SAN FRANCISCO— Four conservation and public health groups sued the U.S. Environmental Protection Agency today for approving a permit for a new gas-fired power plant in the Southern California city of Palmdale.

The lawsuit, filed in the 9th Circuit Court of Appeals, comes after the EPA failed to adequately consider requiring clean-energy alternatives relying on battery storage that would limit further deterioration of the region’s already unhealthy air quality.

“Local residents are contending with some of the worst ozone and PM pollution in the country; EPA’s decision allows massive more health-damaging air pollution to be spewed into the air we breath,” said Jane Williams, executive director of California Communities Against Toxics. “EPA seems determined to keep the wheels on this highly polluting, jalopy technology.”

The lawsuit was triggered by the EPA’s decision in April 2018 to issue a “prevention of significant deterioration” permit for a combined-cycle gas-fired power plant in Palmdale. The “deterioration” permit is only required in areas that already have bad air pollution.

In approving the permit, the agency not only rejected the use of battery-storage technology to reduce emissions but failed to accurately account for cumulative emissions in the area.

The Center for Biological Diversity, Desert Citizens Against Pollution, California Communities Against Toxics and Sierra Club appealed that permit decision to the EPA’s Environmental Appeals Board, which upheld the permit.

“The whole point of the air-permitting process is to limit new pollution in areas that are already suffering from bad air quality,” said Neil Carman of the Sierra Club. “By failing to consider new control technologies to reduce pollution when it reviewed this permit, EPA ignored the very purpose of the program.”

“It’s appalling that the Trump EPA rubber-stamped more emissions that will worsen Southern California’s air quality,” said Lisa Belenky, a senior attorney for the Center for Biological Diversity. “There’s no excuse for approving more dirty fossil-fuel emissions when cleaner, safer technologies are available.”

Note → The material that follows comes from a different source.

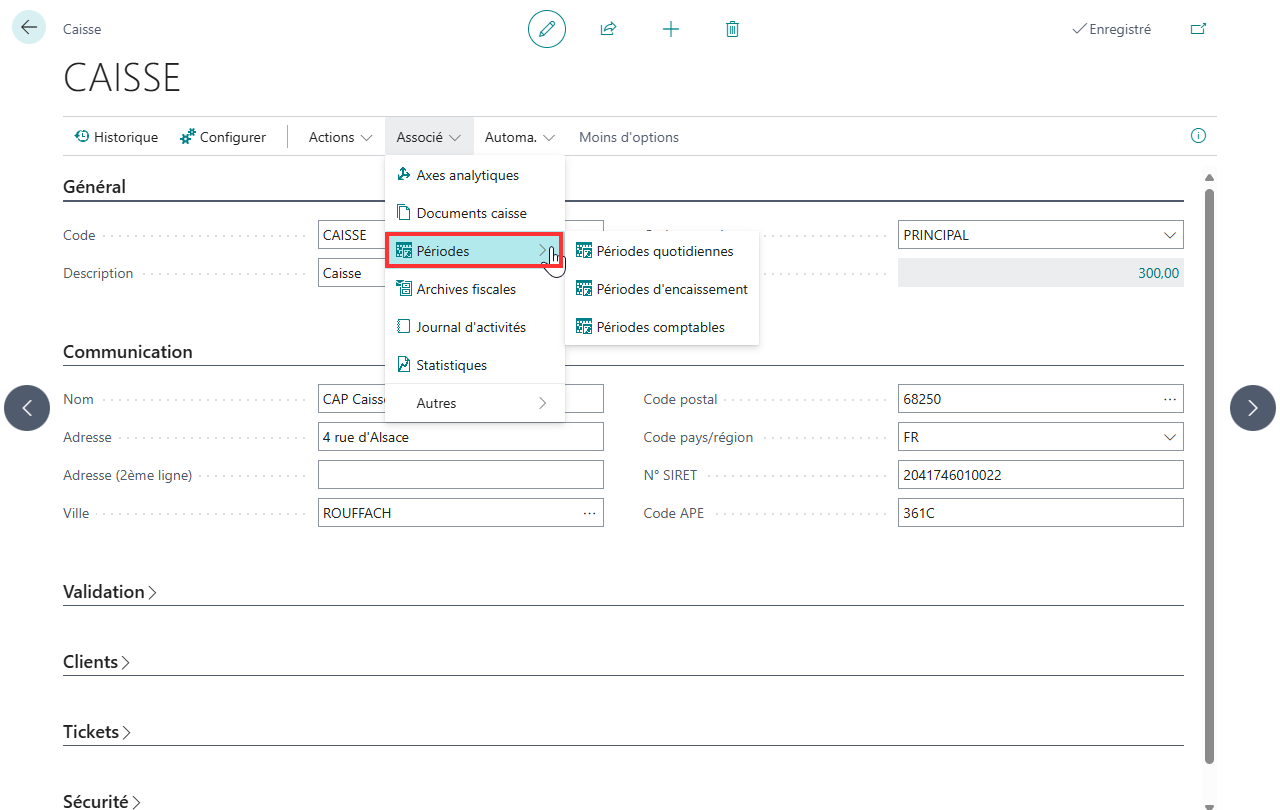The width and height of the screenshot is (1280, 810).
Task: Expand the Tickets section
Action: tap(97, 732)
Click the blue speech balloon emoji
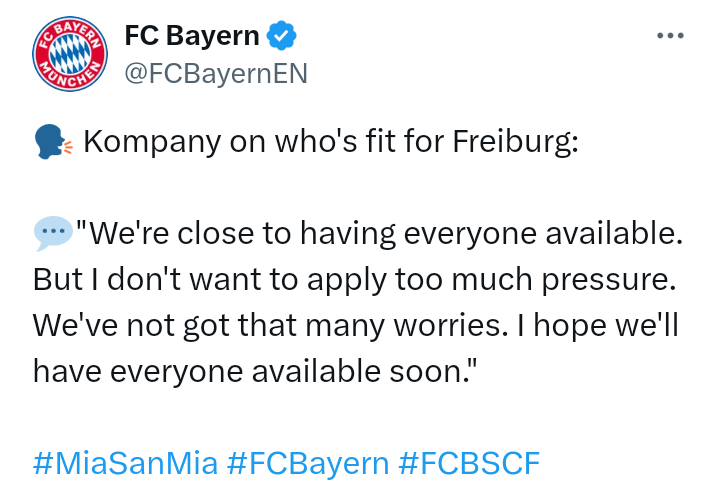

“Downwinders, especially our children who attend schools near this proposed power plant, would be the most directly affected from the pollution from this power plant, especially when they are outdoors exercising,” said Lyle Talbot, founder of Desert Citizens Against Pollution. “Shame on the EPA for not protecting our children!”

The Center for Biological Diversity is a national, nonprofit conservation organization with more than 1.4 million members and online activists dedicated to the protection of endangered species and wild places.

Desert Citizens Against Pollution is a desert conservation group founded in 1982 in the Mojave Desert, active in opposing plans to site polluting facilities in the desert and dedicated to preserving our air, land and water.

California Communities Against Toxics was founded in 1989 and is a coalition of over 30 groups in California advocating for Environmental Justice, Pollution Prevention, and World Peace.